Early change of plasma Epstein-Barr virus DNA load and the viral lytic genome expression could positively predict clinical outcome in recurrent or metastatic nasopharyngeal carcinoma receiving anti–programmed cell death 1 monotherapy

Abstract

Abstract Purpose Patients with recurrent or metastatic nasopharyngeal carcinoma (RM-NPC) have proven benefit from anti–programmed cell death 1 (anti-PD-1) monotherapy. Here, we retrospectively analyze the association of plasma Epstein-Barr virus (EBV) DNA load and tumor viral lytic genome with clinical outcome from 2 registered phase I trials. Methods Patients with RM-NPC from Checkmate 077 (nivolumab phase I trial in China) and Camrelizumab phase I trial between March 2016 and January 2018 were enrolled. Baseline EBV DNA titers were tested in 68 patients and EBV assessment was performed in 60 patients who had at least 3 post-baseline timepoints of EBV data and at least 1 post-baseline timepoint of radiographic assessment. Whole-exome sequencing was performed in 60 patients with available tumor samples.

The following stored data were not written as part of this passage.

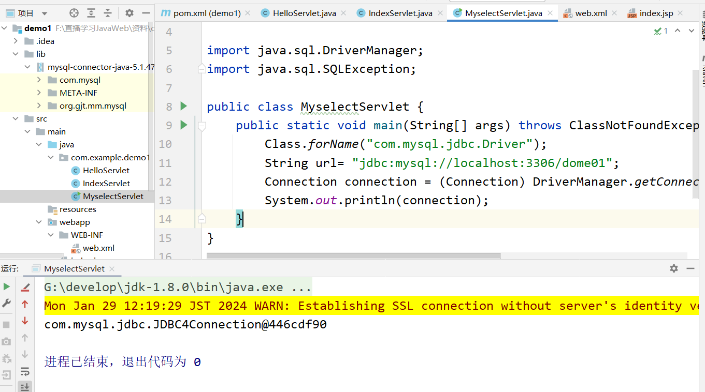Click the wrench icon in run toolbar
Viewport: 705px width, 392px height.
6,303
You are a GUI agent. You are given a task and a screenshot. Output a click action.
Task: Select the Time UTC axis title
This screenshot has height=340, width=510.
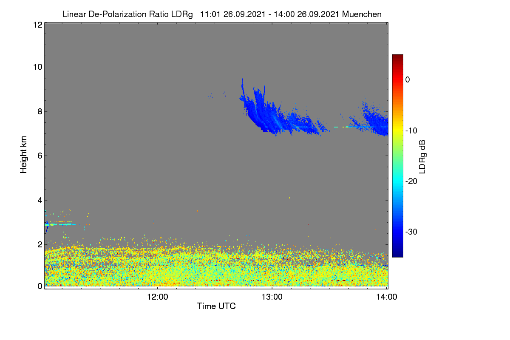tap(216, 306)
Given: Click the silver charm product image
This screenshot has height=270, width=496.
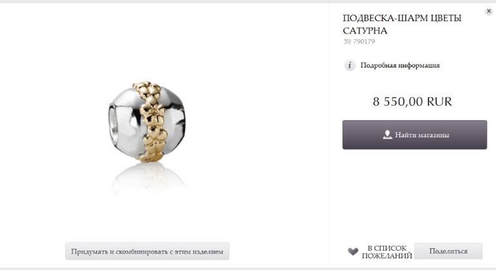Looking at the screenshot, I should [x=147, y=122].
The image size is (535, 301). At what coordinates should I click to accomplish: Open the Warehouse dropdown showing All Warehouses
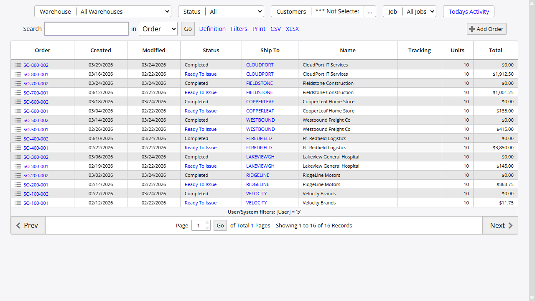pos(124,11)
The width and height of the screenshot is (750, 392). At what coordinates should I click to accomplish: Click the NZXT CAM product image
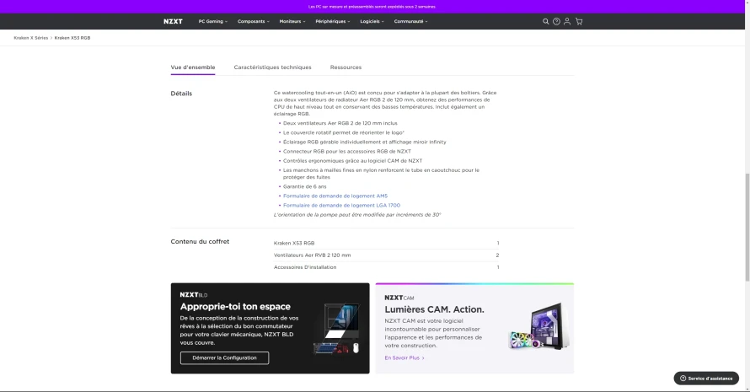539,326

Results We found that the baseline EBV DNA load was positively correlated with tumor size (spearman p < 0.001). Both partial response (PR) and stable disease (SD) patients had significantly lower EBV load than progression disease (PD) patients. EBV assessment was highly consistent with radiographic evaluation. Patients with EBV response had significantly improved overall survival (OS) than patients with EBV progression (log-rank p = 0.004, HR = 0.361, median 24.7 vs 13.0 months). The median time to initial EBV response and progression were 25 and 36 days prior to initial radiographic response and progression, respectively. Patients with high expression of EBV lytic genomes at baseline, including BKRF2, BKRF3 and BKRF4, had better progression-free survival (PFS) and OS. Conclusion In summary, early clearance of plasma EBV DNA load and high expression of lytic EBV genes were associated with better clinical outcome in patients with RM-NPC receiving anti-PD-1 monotherapy.